百回本《西游記》約成書于十六世紀七十年代,為中國著名的“神魔小說”。舊傳為元初道人邱處機所作。邱處機(1148—1227),字通密,元棲霞(今屬山東)人,曾赴中亞謁見成吉思汗,被封為國師,號長春真人,總領道教。他的弟子李志常曾隨邱處機同謁成吉思汗,往返四年,歸后就途中經歷撰成《長春真人西游記》二卷,記當時中亞史地及交通情況。因與《西游記》小說同名,世遂以為一書,誤認小說的作者為邱處機。清乾隆末,錢大昕(1728—1804)《潛揅堂文集》卷二十九《跋〈長春真人西游記〉》始指出:“村俗小說有《唐三藏西游演義》乃前人所作。”近人胡適《西游記考證》,根據天啟《淮安府志》、同治《山陽縣志》以及清山陽(今江蘇淮安)人丁晏《石亭紀事續編》中《〈西游記〉后》一文和焦循《劇說》卷五引阮葵生《茶余客話》等資料,考定《西游記》小說為明人吳承恩所作。

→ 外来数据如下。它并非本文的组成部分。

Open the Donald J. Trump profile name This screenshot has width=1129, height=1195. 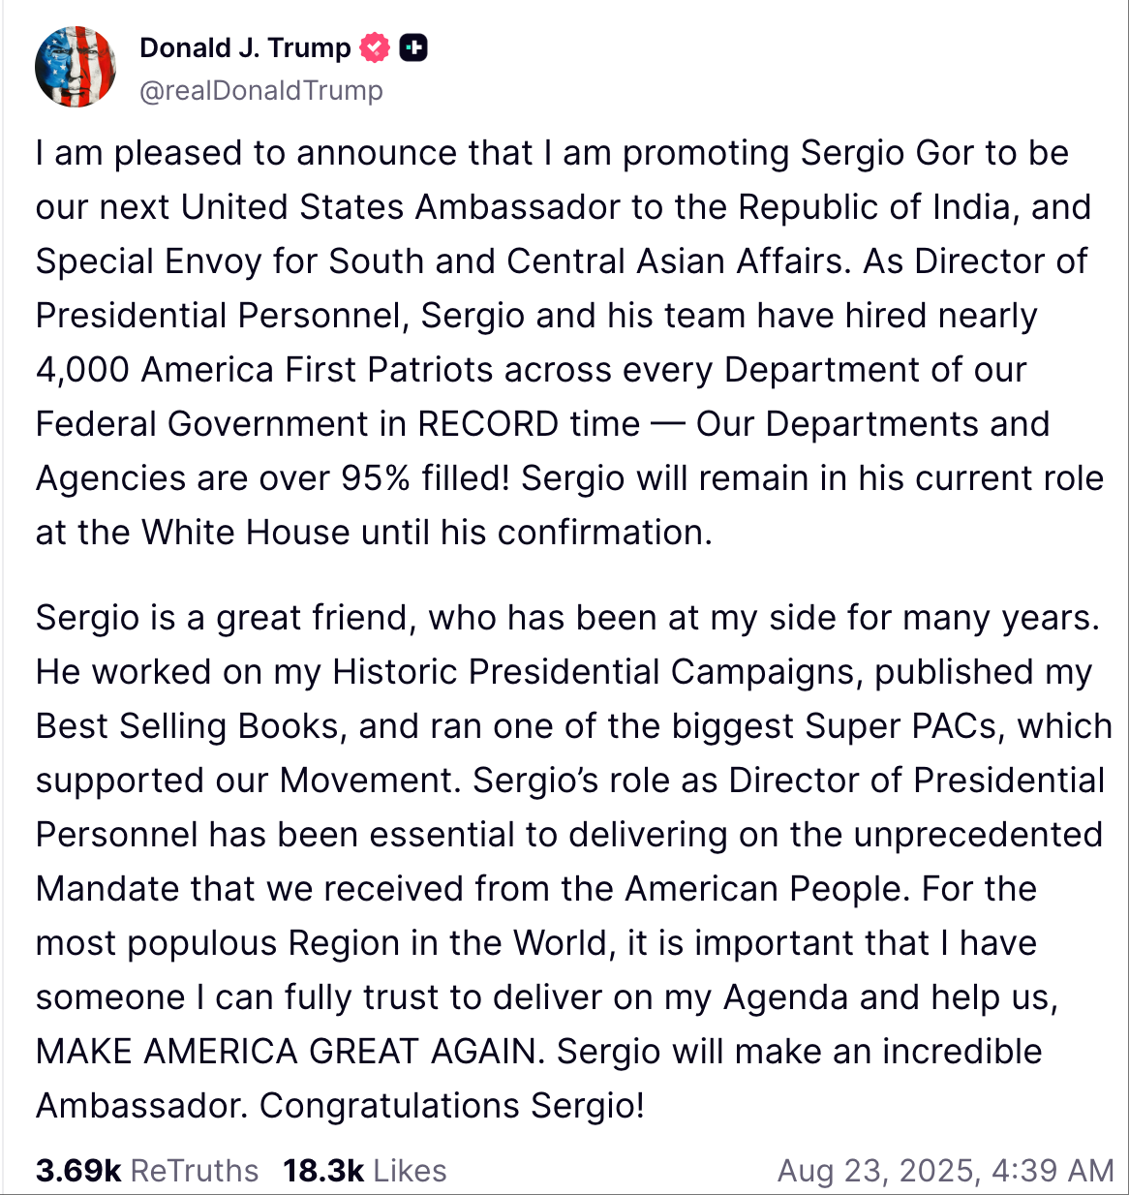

近幾年來對百回本《西游記》的作者問題又有爭議;尚待進一步研討、考定。
百回本《西游記》的作者雖有爭議,但小說本身卻是歷史的存在,它所寫的故事是在長期流傳過程中許多人創造出來的。唐僧取經本來是一個真實的歷史事件。唐代高僧玄奘,孤身西行,歷盡艱險,終于取經東還,這一壯舉本身就具有傳奇色彩。而后,故事流傳到民間,就逐漸離開了史實,而附麗越來越多的神異內容。在宋代,它已成為說話的專題,現存《大唐三藏取經詩話》便是南宋說話人的話本。金院本和元雜劇更在戲曲舞臺上搬演唐三藏的故事。取經故事在長期流傳過程中經過不斷的藝術再創造,逐漸充實完善。根據已發現的材料推斷,元代至明代初年已經有了比較完整取經故事的話本小說。百回本的《西游記》正是在這個基礎上寫定的,“其所取材,頗極廣泛,”作者“加以鋪敘描寫,幾乎改觀”(魯迅《中國小說史略》),而最終形成一部長達百回的神魔小說。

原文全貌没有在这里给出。